* Task requirements
Only lines holding "will" are wanted; copy each of them from the records below.

***** Supplied entries

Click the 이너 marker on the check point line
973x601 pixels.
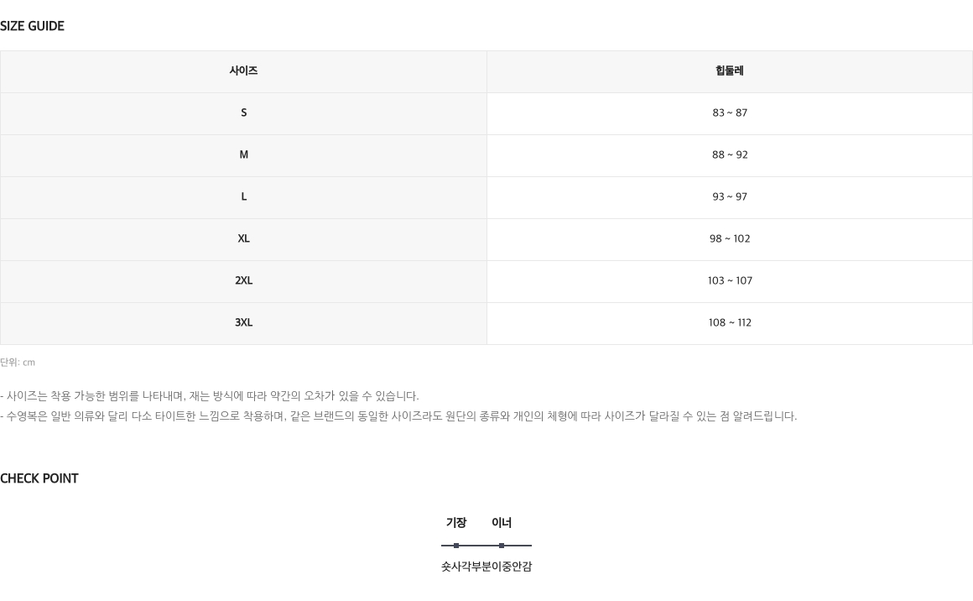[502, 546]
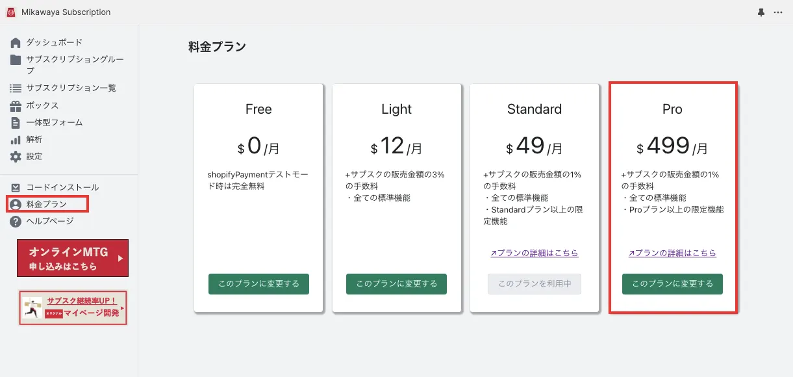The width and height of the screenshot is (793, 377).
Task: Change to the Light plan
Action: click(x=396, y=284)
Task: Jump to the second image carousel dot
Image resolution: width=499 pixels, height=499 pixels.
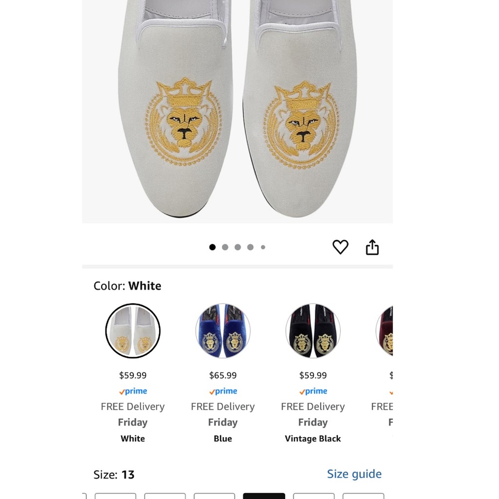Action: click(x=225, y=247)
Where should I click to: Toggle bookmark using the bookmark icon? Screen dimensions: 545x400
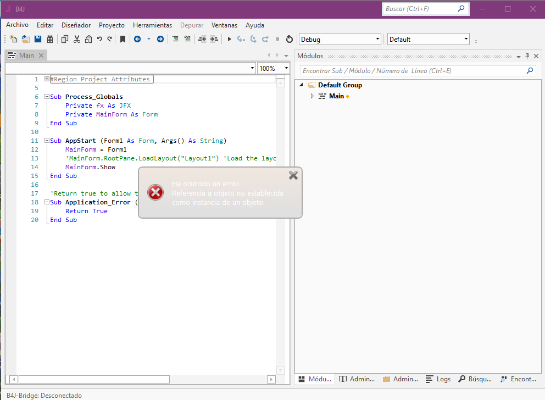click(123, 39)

**********
***** Supplied entries

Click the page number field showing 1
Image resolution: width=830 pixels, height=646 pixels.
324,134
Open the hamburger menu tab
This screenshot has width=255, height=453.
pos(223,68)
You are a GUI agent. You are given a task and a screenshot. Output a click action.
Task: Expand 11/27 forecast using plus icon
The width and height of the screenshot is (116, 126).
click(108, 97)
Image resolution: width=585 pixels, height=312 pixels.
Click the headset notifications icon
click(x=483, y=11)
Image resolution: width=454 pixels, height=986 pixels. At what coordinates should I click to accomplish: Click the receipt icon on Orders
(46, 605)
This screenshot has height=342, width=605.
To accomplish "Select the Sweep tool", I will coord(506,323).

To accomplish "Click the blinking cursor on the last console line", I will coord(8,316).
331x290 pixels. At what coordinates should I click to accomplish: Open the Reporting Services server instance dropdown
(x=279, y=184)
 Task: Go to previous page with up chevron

**********

* Solution below
To accomplish "Select the Sweep tool", I will coord(506,323).
To accomplish "Click the blinking cursor on the last console line", I will coord(8,316).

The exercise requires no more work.